Stored records:

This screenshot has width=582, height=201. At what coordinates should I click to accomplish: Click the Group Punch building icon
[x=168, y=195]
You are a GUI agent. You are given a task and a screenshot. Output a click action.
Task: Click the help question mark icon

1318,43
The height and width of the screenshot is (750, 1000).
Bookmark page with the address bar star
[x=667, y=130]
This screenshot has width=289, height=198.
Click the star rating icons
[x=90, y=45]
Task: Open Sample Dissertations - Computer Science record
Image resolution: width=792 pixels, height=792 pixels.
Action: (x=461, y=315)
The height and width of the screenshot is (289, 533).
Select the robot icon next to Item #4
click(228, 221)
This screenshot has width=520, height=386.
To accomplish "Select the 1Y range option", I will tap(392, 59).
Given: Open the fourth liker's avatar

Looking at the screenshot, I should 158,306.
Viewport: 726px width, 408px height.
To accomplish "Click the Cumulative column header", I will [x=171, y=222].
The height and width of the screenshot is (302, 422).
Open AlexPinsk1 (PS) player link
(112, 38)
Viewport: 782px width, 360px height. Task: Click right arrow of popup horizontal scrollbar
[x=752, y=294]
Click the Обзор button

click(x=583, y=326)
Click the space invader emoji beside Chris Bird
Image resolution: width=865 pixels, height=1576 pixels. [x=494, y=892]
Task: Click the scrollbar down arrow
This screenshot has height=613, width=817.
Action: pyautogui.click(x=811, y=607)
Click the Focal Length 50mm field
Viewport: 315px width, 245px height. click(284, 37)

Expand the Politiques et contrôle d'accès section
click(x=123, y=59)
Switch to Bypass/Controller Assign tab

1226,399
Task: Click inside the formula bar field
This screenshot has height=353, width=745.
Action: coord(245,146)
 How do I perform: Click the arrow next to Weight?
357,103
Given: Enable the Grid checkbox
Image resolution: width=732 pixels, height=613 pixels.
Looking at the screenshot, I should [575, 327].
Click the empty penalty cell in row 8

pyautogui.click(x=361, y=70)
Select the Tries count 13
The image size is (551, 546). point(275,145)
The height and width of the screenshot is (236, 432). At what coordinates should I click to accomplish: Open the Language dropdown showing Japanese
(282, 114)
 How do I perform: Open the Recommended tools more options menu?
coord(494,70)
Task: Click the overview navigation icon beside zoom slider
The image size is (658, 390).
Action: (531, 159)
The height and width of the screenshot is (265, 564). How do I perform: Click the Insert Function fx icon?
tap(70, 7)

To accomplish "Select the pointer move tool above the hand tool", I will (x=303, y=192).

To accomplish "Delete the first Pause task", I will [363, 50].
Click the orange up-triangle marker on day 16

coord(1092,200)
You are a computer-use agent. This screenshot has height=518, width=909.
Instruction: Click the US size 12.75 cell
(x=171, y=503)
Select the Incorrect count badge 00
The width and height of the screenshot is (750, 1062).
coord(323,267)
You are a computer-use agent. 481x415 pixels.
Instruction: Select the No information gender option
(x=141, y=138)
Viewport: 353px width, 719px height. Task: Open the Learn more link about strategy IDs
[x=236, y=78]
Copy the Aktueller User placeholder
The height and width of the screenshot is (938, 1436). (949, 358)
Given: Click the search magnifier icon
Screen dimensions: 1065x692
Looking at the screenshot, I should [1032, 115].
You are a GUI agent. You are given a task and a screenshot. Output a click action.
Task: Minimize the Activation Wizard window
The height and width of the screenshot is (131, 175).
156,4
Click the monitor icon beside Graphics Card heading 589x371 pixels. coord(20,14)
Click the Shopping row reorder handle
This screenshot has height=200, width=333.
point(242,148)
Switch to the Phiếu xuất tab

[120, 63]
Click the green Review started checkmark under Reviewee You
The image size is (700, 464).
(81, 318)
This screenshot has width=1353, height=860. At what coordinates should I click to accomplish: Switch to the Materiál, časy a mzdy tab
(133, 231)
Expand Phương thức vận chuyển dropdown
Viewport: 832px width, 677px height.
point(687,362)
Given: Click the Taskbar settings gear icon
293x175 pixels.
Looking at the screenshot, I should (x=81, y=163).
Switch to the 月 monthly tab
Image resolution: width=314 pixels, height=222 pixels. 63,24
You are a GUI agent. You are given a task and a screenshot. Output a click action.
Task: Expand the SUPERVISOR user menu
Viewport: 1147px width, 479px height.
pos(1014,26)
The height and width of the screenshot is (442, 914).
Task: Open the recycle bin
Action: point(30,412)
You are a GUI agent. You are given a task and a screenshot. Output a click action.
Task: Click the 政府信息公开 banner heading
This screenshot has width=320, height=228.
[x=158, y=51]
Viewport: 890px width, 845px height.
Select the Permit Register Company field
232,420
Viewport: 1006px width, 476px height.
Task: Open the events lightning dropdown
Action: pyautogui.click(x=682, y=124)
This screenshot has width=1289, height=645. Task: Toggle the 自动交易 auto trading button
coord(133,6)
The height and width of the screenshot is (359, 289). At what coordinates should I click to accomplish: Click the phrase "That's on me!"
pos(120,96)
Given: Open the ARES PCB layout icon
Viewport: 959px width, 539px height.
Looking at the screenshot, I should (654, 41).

TO DO: Looking at the entries above, can you reproduce exactly the lines from the one that holds "293x175 pixels." through the one that holds "Given: Open the ARES PCB layout icon", and only those?

RESULT OF THIS TASK:
293x175 pixels.
Looking at the screenshot, I should (x=81, y=163).
Switch to the 月 monthly tab
Image resolution: width=314 pixels, height=222 pixels. 63,24
You are a GUI agent. You are given a task and a screenshot. Output a click action.
Task: Expand the SUPERVISOR user menu
Viewport: 1147px width, 479px height.
pos(1014,26)
The height and width of the screenshot is (442, 914).
Task: Open the recycle bin
Action: point(30,412)
You are a GUI agent. You are given a task and a screenshot. Output a click action.
Task: Click the 政府信息公开 banner heading
This screenshot has width=320, height=228.
[x=158, y=51]
Viewport: 890px width, 845px height.
Select the Permit Register Company field
232,420
Viewport: 1006px width, 476px height.
Task: Open the events lightning dropdown
Action: pyautogui.click(x=682, y=124)
This screenshot has width=1289, height=645. Task: Toggle the 自动交易 auto trading button
coord(133,6)
The height and width of the screenshot is (359, 289). At what coordinates should I click to accomplish: Click the phrase "That's on me!"
pos(120,96)
Given: Open the ARES PCB layout icon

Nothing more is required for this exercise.